“Thank you.” Two words that are often used but seldom said from the heart. In the english language, we often use the same words to express ourselves in two completely different ways. We say “I love chocolate” and “I love my wife/husband”, using the same word but meaning two completely different things! The same applies to the words “Thank you”. We say “thank you” when someone opens the door for us but then we would use the same words to express our gratitude if someone rescued us from near death. We clearly do not mean the same thing!
So what is it to be truly thankful? How do we avoid just “saying the words” without meaning what we say? On a weekend like this, many people take the time to express their gratitude for family, friends, and possessions that surround them.
As an example of this, let us look at ten men whose lives were dramatically changed and see how they reacted. The scene is on the border between Samaria and Galilee on the outskirts of either place. A group of ten leper outcasts spot Jesus walking by them and they yell out to him “Jesus, Master, have mercy on us!” The Bible tells us that when Jesus saw them, he told them “Go show yourselves to the priests.” This was common procedure in those days. For those who had been cured from a disease, the priest had to certify that this was indeed true (kind of like the modern day doctor) before they could live within society once again.
We are all very familiar with what happened along the way. Whether it was one by one or all at once, the disease left them. Maybe one looked at the other and said “look at your hand! It used to be all withered and spotted but now its as good as new!” One by one, they realized that they were completely healed from this terrible, isolating, and contagious disease! They must have been jumping and skipping along the road towards the temple as they exclaimed their thankfulness to one another. There is no doubt that they all understood the change that had occurred and they were thankful! Of course they were! But there was one who stopped and realized something. This one man not only realized what he had been given, but he realized who had given it to him. So he stopped, maybe said something to the others but what we read is that he went back by himself to say those words. He came back to Jesus, fell on his face, and said “Thank you.” To this man, it was not enough to be thankful for the things he had but he wanted to personally thank the one who gave him those things.
This time of year, almost everyone takes the time to look around as the lepers did and be thankful for what they have. Some may be excited, some may tell their close family and friends around them, some may quietly consider what they have and take some moments to be thankful. But how should we be truly thankful on a day like this? Not only should we realize the things we have and how privileged we are to have them but we should come to understand who is the one who gave us these things.
“Every good gift and every perfect gift is from above, coming down from the Father of the heavenly lights, who does not change like shifting shadows.” - James 1:17
Everything we have been given has been given to us from above. From a God who loves us and desires the best for us. There is something so much more that we should all be thankful for.
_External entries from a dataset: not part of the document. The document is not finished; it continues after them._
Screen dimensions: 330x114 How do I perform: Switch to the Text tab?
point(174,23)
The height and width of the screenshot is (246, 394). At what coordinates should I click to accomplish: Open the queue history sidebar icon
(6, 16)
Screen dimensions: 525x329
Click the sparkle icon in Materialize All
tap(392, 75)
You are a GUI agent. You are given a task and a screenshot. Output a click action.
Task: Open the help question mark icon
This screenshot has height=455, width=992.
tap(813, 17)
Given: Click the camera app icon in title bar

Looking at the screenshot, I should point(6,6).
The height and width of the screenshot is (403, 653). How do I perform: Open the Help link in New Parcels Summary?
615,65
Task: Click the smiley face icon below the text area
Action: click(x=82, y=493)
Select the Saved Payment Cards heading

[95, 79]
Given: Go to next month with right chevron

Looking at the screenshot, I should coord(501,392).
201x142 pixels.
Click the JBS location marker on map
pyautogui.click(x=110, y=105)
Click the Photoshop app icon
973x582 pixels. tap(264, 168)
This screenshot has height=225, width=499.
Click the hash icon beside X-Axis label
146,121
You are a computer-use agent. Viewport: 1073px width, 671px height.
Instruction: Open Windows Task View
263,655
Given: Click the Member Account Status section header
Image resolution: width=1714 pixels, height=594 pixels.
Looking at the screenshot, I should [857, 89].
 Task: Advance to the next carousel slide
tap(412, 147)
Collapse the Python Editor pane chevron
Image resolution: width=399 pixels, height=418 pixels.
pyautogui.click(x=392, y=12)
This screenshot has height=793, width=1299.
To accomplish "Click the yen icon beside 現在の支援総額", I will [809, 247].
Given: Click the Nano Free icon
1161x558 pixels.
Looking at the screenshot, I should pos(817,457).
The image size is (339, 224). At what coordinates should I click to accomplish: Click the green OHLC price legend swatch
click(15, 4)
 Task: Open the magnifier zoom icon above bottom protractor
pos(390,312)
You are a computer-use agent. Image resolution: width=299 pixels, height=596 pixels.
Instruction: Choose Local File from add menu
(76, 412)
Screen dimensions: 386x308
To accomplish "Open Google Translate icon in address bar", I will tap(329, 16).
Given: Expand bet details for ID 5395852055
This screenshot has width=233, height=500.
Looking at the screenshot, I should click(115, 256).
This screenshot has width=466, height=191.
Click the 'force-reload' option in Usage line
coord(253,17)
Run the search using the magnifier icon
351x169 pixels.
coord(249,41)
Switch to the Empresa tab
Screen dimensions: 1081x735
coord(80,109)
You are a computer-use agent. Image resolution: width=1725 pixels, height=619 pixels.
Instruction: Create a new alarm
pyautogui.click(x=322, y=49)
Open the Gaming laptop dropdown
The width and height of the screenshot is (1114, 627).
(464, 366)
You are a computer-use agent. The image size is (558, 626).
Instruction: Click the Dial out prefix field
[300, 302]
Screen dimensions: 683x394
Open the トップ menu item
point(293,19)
The apostle Paul writes it best when he writes:
“Thanks be to God for his inexpressible gift” - 2 Cor. 9:15
There is something above all else for which we should be thankfulness. A couple of thousand years ago, there was a man named Jesus on the earth. His purpose was to save the world from their sin. He went to a cross and gave himself completely. For what purpose? So that all of us could understand that he died for us so that we could have our sins forgiven and have peace with God.
So whether you have understood that before or not, take the time today to metaphorically fall on your face (physically if you wish) and say “thank you” to the one who not only gave you everything you have, but to the one who died for you so that you could have peace with God.